======== Input records

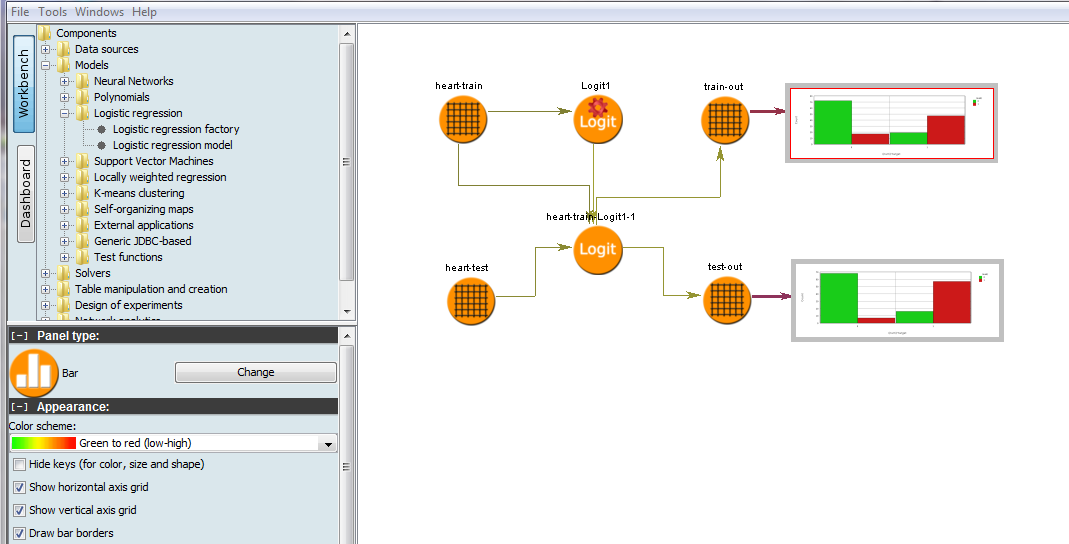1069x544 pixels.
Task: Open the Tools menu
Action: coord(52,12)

================
======== Input records

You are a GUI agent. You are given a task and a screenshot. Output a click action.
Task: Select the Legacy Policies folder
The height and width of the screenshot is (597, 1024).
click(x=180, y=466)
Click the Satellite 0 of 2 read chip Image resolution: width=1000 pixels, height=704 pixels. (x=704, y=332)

================

## Exercise aim
Take exactly the lines from the one containing "You are a GUI" through the one containing "Click the Satellite" in the data above, and output them with nothing added.

## Solution for this exercise
You are a GUI agent. You are given a task and a screenshot. Output a click action.
Task: Select the Legacy Policies folder
The height and width of the screenshot is (597, 1024).
click(x=180, y=466)
Click the Satellite 0 of 2 read chip Image resolution: width=1000 pixels, height=704 pixels. (x=704, y=332)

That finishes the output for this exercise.